10/11/2019

With Strong Harris Ties, Pilot Light Makes a Difference in Childhood Nutrition

pilot light

Everyone needs to eat, but how many of us are thoughtful about what we put into our bodies?

For Alexandra DeSorbo-Quinn, executive director of the non-profit Pilot Light, food education is key to changing lives. Pilot Light helps children make healthier choices by connecting the lessons they learn in their classrooms to the foods they eat at school, at home, and in their communities. 

“Pilot Light was founded by a group of chefs and teachers who really believe that students need to learn about food in schools,” DeSorbo-Quinn said. “And we don’t just mean learning about food preparation or cooking, but really learning about food holistically so it can drive better decision making, and ultimately can lead to students advocating on behalf of themselves and their communities.”

This means teaching kids about food systems as a whole, how these systems are set up to drive their food choices, and how they can ask the right questions and start making food choices that benefit them and their communities.

This past year, Pilot Light worked with about 65 K-12 classrooms in 15 Chicago Public Schools, working in direct partnership with teachers to integrate food education into their curriculum. But approaching each school or each classroom one by one is a laborious process. DeSorbo-Quinn realized the best way to get Pilot Light’s unique brand of food education in schools throughout the state was through policy.

Policy isn’t just matters of war or peace, or divisive political topics. Sometimes it’s as simple as organizing schools to be thoughtful about how they teach kids about food and building a case for curriculum changes.

Alexandra DeSorbo-Quinn pilot lightAs a partner of the Community Programs Accelerator at the University of Chicago, DeSorbo-Quinn was put in touch with the Harris School of Public Policy’s Harris Policy Labs, a set of elective courses in which teams of second-year Harris students apply their education to real-time public policy challenges facing client organizations, under the guidance of Harris faculty. Students who complete the program are better-prepared policy professionals with a competitive advantage in the job market.

“We presented to Harris, saying we really need an advocacy plan for Pilot Light,” DeSorbo-Quinn said. “They came back to us, and we were very fortunate that Harris Policy Labs took this on as a project.”
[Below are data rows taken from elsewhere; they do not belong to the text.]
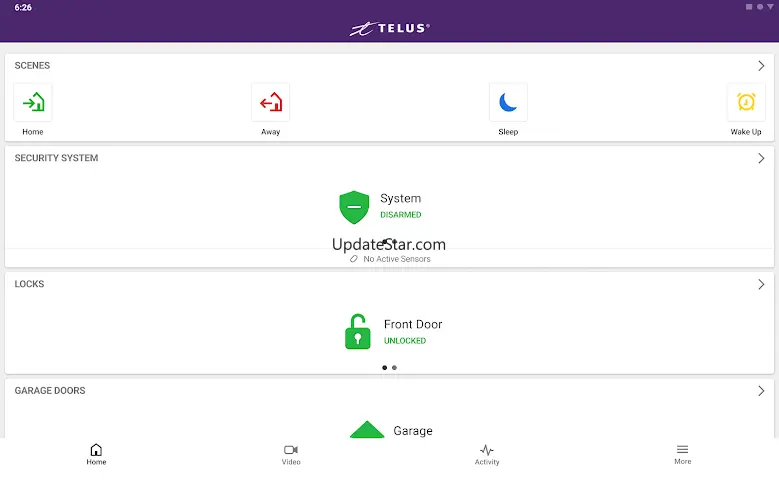Activate the Home scene icon
The image size is (779, 487).
(x=33, y=103)
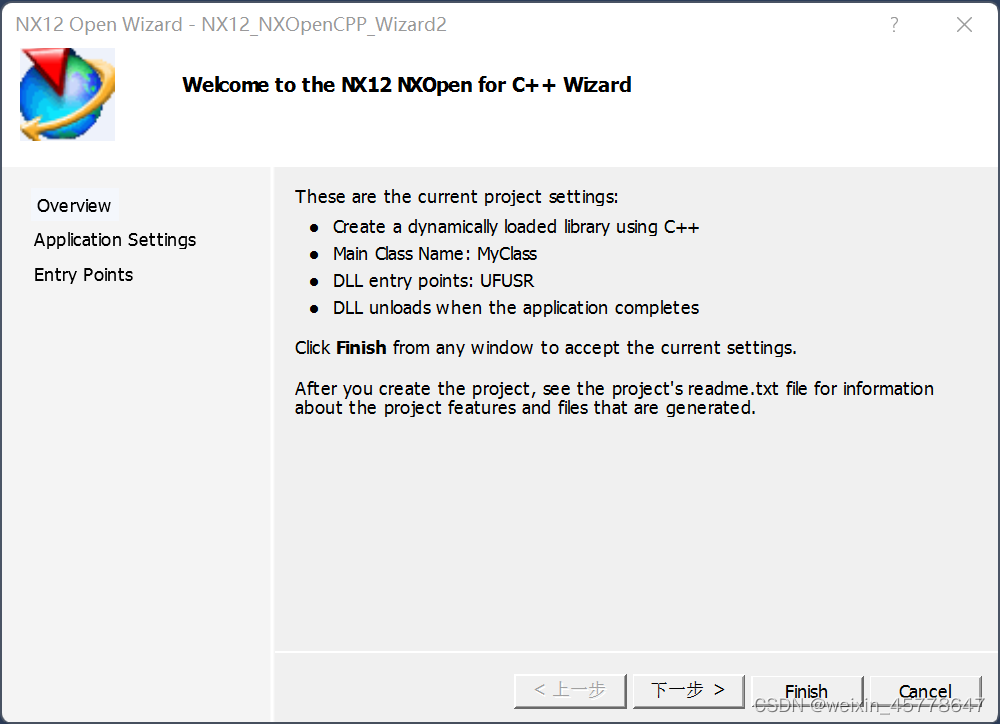Click the disabled 上一步 Back button

pos(570,690)
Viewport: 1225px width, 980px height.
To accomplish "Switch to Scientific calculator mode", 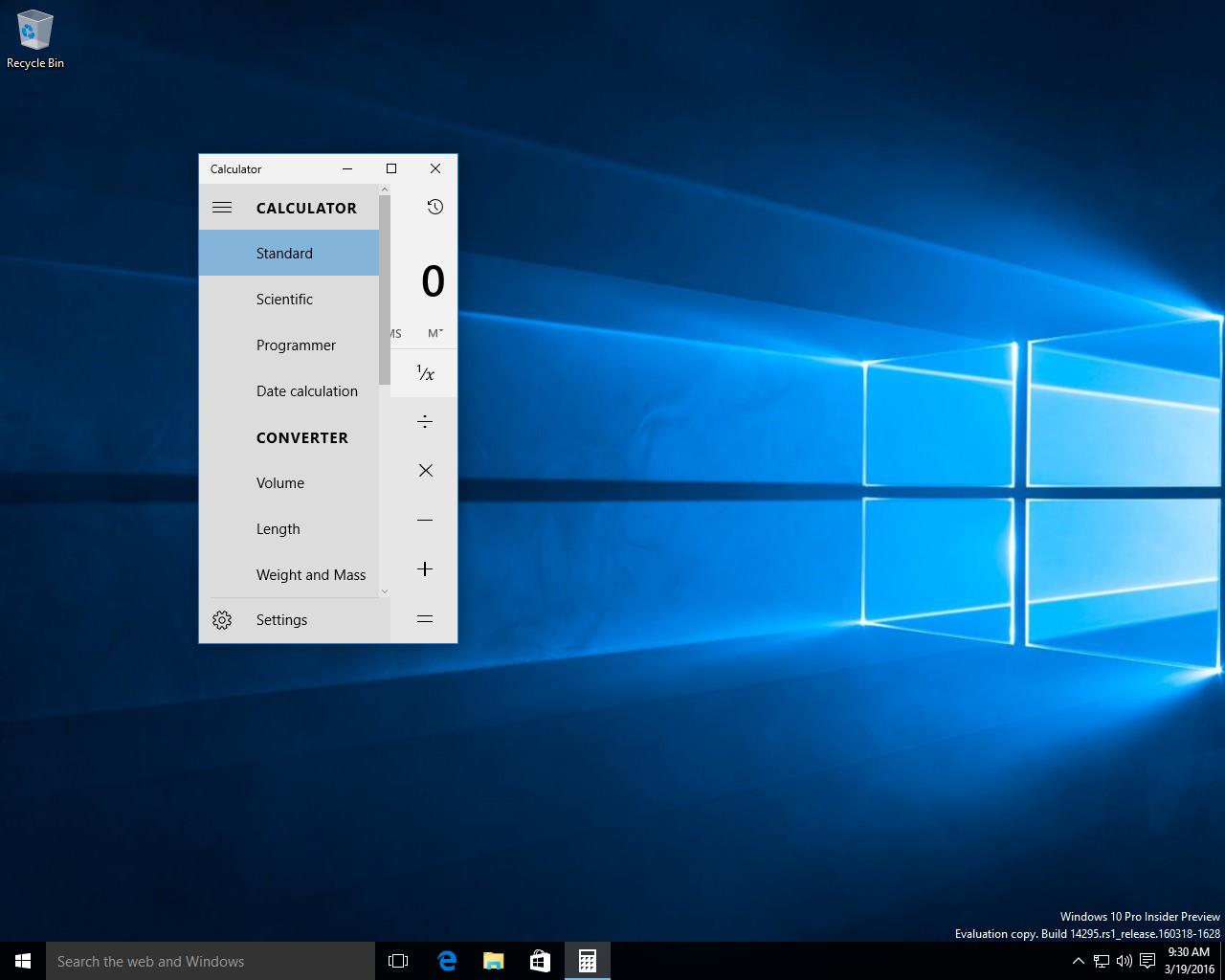I will 284,300.
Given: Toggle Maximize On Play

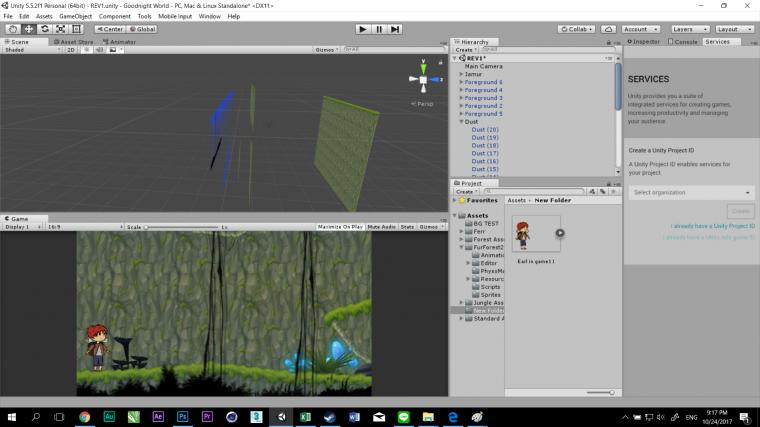Looking at the screenshot, I should (339, 227).
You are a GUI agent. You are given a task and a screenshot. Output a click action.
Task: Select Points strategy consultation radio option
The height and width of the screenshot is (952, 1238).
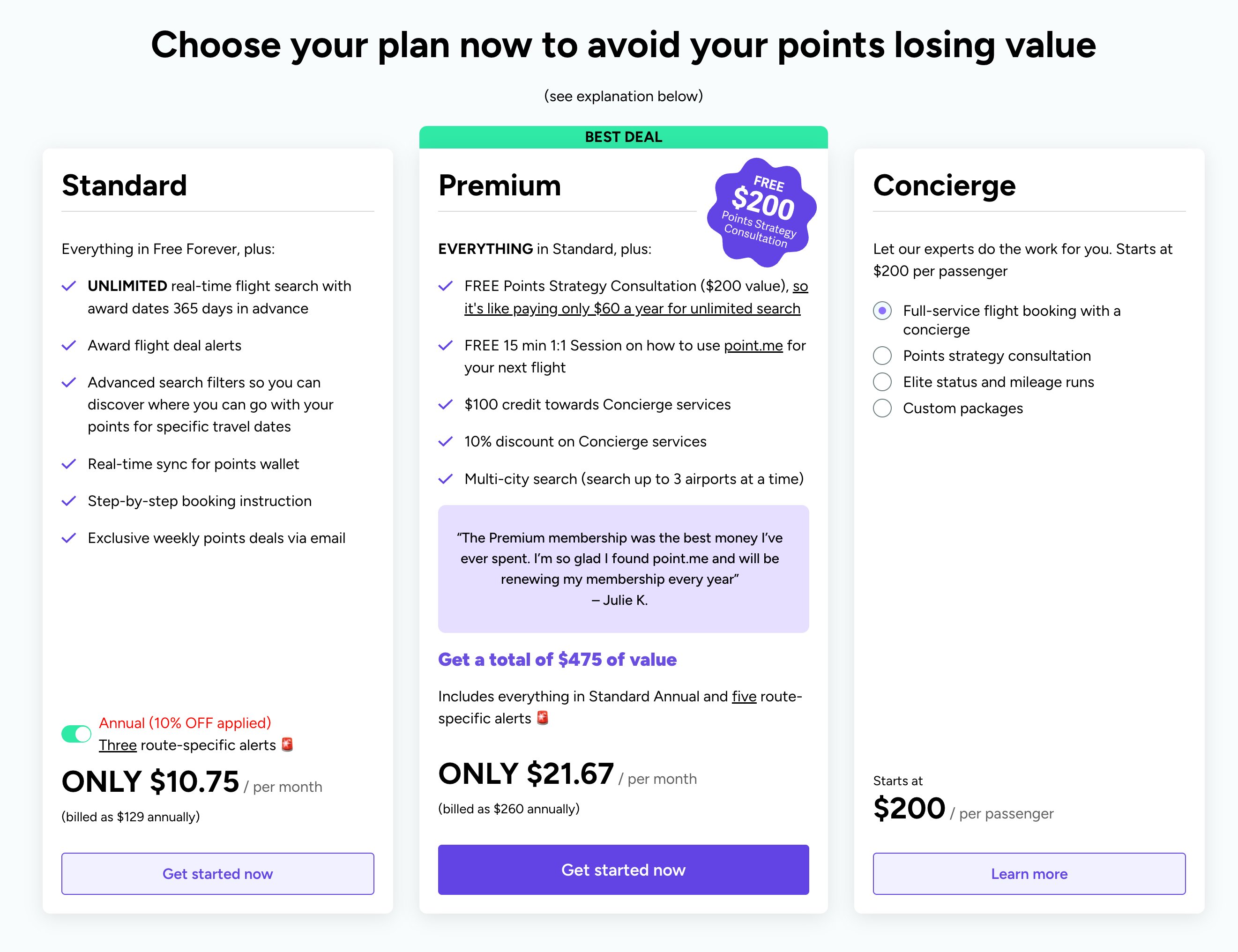pyautogui.click(x=882, y=356)
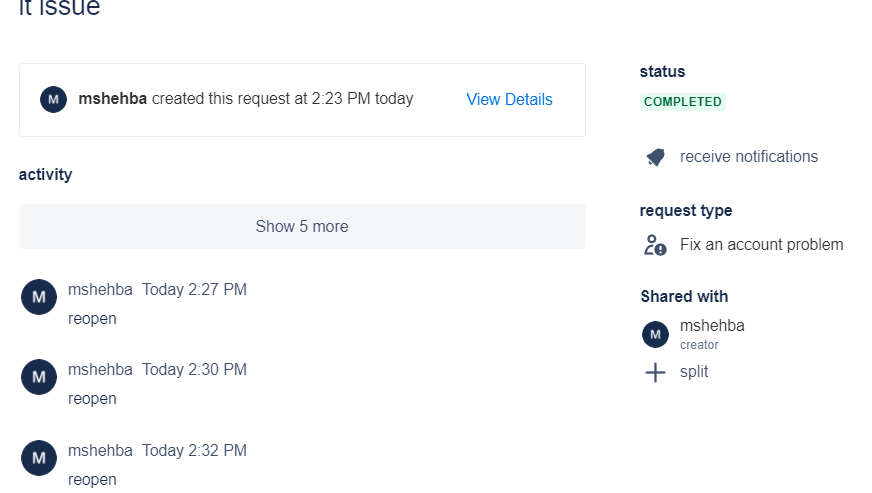The width and height of the screenshot is (872, 493).
Task: Click the account problem request type icon
Action: pyautogui.click(x=655, y=245)
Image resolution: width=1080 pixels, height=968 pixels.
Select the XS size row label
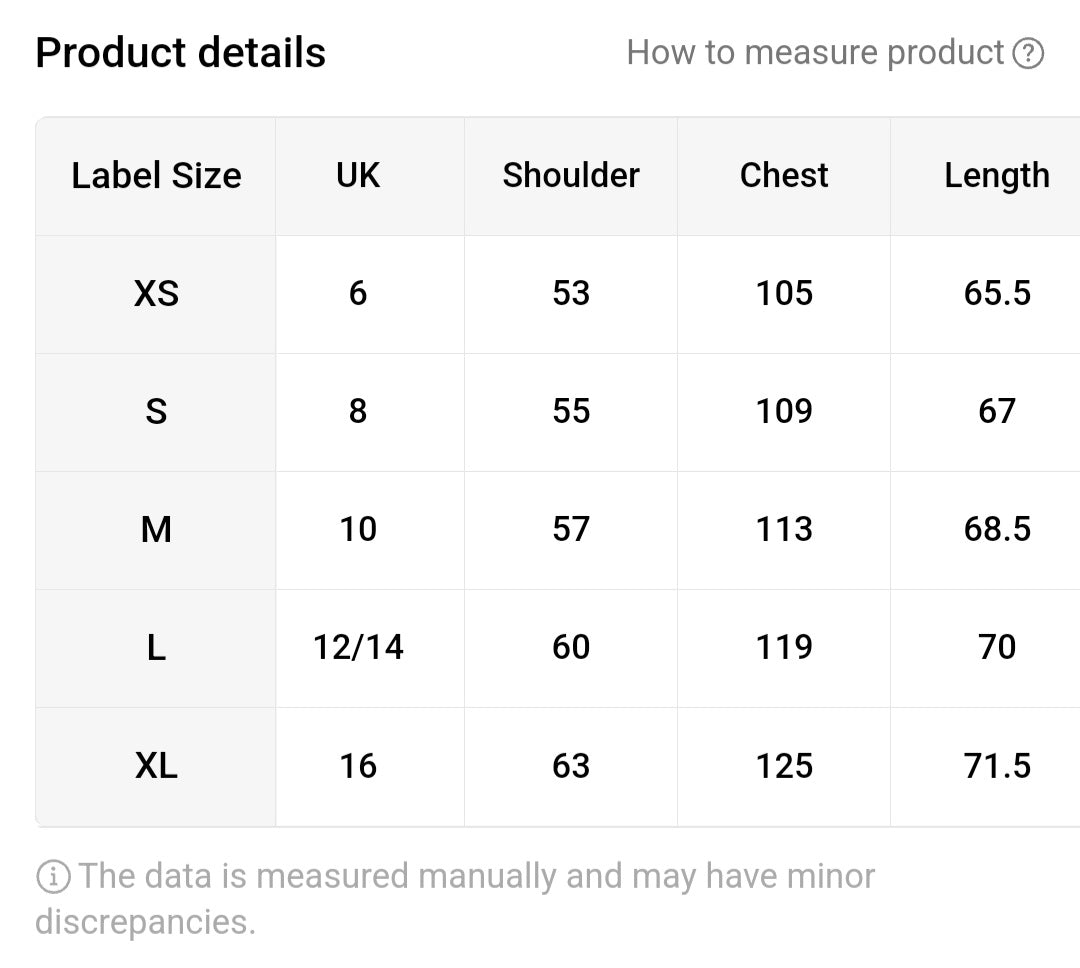pos(156,294)
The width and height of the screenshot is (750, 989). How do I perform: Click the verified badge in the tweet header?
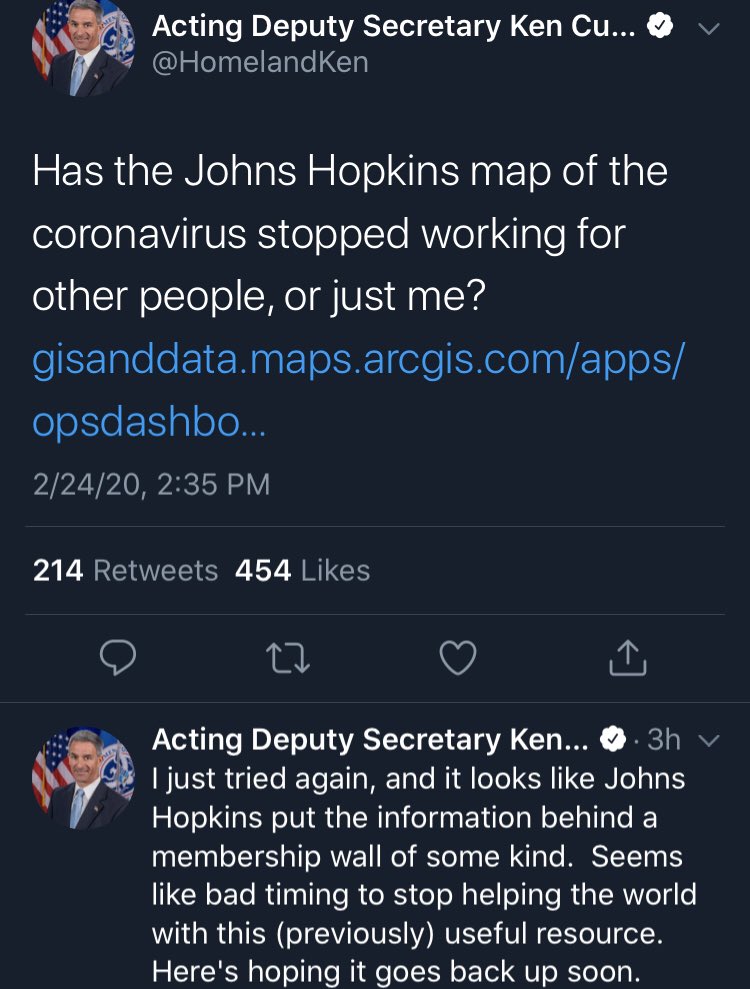pyautogui.click(x=659, y=27)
This isn’t the first connection that Pilot Light has made with Harris. In 2017 and 2018, Pilot Light worked with Harris to create food education standards for teachers. And DeSorbo-Quinn was also a 2018 Fellow of Harris’ Civic Leadership Academy, which brings together practitioners from Chicago and Cook County government and nonprofits to learn more about leadership. So working with Harris students on a strategy for getting this curriculum into schools at the policy level felt like a natural next step in the Pilot Light-Harris relationship.

“We had four grad students on it, and they were just tremendous,” DeSorbo-Quinn said. “They were so smart, so curious. They treated Pilot Light like a client. It was like we’d hired a group of consultants to lead us to this process. It was that level of support and partnership.”

One of those Harris students, Julia Whiting MPP’19, said the Policy Labs initiative was one of the main draws to the Harris Public Policy program. And since she has focused on food policy from the time she was an undergraduate student, working with Pilot Light seemed like a perfect fit.

Whiting and her three teammates began by completing an inventory of where Pilot Light was in that moment by collecting data from the program. They looked at Pilot Light’s standards and curriculum, and from there, they began examining the food education environment in Illinois, as well as seeking out other education policies that could serve as a model. Then they crafted recommendations and a list of legislators and policy makers.

“What it’s done for Pilot Light is we now have these wonderful recommendations on next steps,” DeSorbo-Quinn said. “Since then, our team has taken it and looped back with UChicago’s Community Programs Accelerator. We made a list of immediate next steps, and a next step we’re especially excited about is how we work with partners to come together, build a coalition, and pursue this goal of making food education a field of education that is desired by teachers, schools, parents, and students.”

Whiting said working with Pilot Light was an eye-opener for her, and her experience will come in handy as she pursues a career in food policy.

“This helped me see first-hand some of the challenges facing boots-on-the-ground organizations who are actually doing this work,” she said. “In guiding an organization through a policymaking process, not only did I solidify my understanding of how policies are developed, but it’s also a window into how policy affects people’s lives.”

Whiting said the experience of working on a Policy Lab project has set her and her teammates up to better understand what a degree in public policy can mean for their careers.

“This experience really helped highlight the range of what’s possible with an MPP degree,” Whiting said. “It’s important to do qualitative as well as quantitative work, and to understand its time and place and importance. What we learned is applicable even if I don’t have a giant data set to analyze. You can do a lot of different things and have a huge impact.”